[What to do] Apart from the pictures, which must be omitted, restate the data exactly.

[Dataset excerpts]
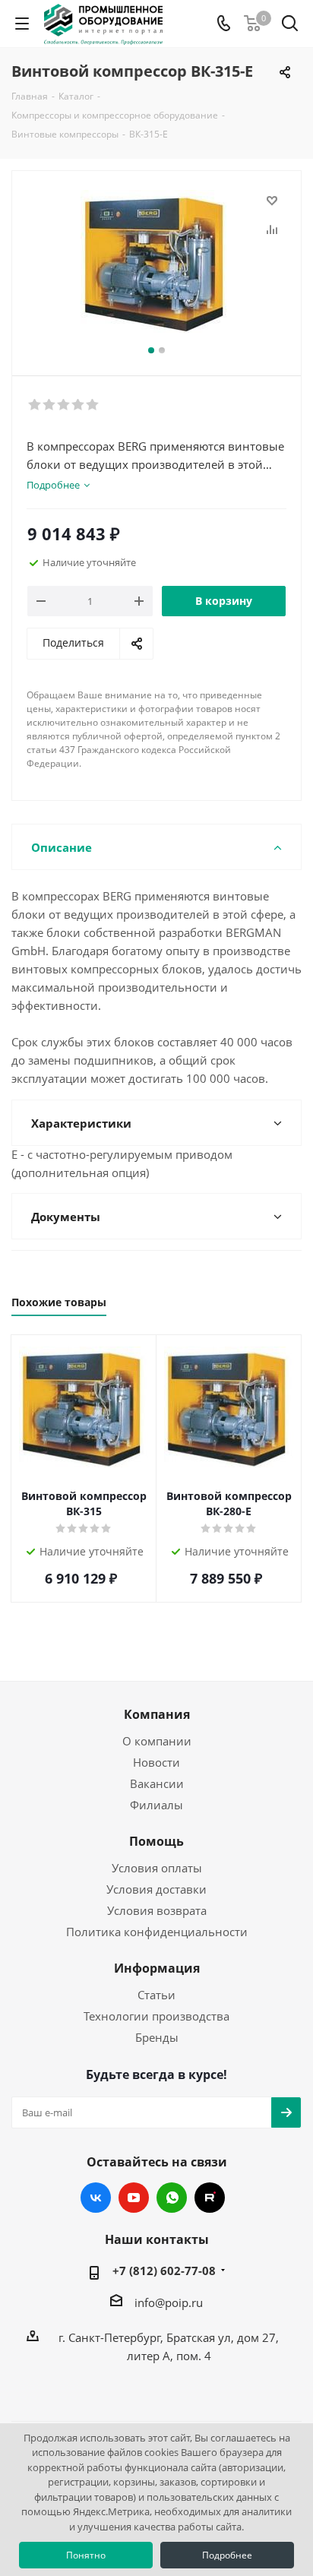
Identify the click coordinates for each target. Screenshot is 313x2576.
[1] (35, 405)
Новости (156, 1762)
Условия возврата (157, 1910)
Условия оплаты (157, 1867)
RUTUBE (209, 2197)
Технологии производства (156, 2016)
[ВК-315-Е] (156, 266)
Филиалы (156, 1804)
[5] (93, 405)
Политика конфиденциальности (157, 1931)
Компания (157, 1714)
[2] (50, 405)
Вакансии (157, 1783)
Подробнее (227, 2555)
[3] (64, 405)
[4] (78, 405)
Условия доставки (156, 1889)
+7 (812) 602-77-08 (164, 2270)
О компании (156, 1740)
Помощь (156, 1841)
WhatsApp (171, 2197)
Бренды (157, 2037)
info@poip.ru (168, 2302)
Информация (157, 1968)
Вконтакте (96, 2197)
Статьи (156, 1994)
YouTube (134, 2197)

[Response below]
Identify the click coordinates for each target. Screenshot is 313x2576.
[1] (35, 405)
Новости (156, 1762)
Условия возврата (157, 1910)
Условия оплаты (157, 1867)
RUTUBE (209, 2197)
Технологии производства (156, 2016)
[ВК-315-Е] (156, 266)
Филиалы (156, 1804)
[5] (93, 405)
Политика конфиденциальности (157, 1931)
Компания (157, 1714)
[2] (50, 405)
Вакансии (157, 1783)
Подробнее (227, 2555)
[3] (64, 405)
[4] (78, 405)
Условия доставки (156, 1889)
+7 (812) 602-77-08 (164, 2270)
О компании (156, 1740)
Помощь (156, 1841)
WhatsApp (171, 2197)
Бренды (157, 2037)
info@poip.ru (168, 2302)
Информация (157, 1968)
Вконтакте (96, 2197)
Статьи (156, 1994)
YouTube (134, 2197)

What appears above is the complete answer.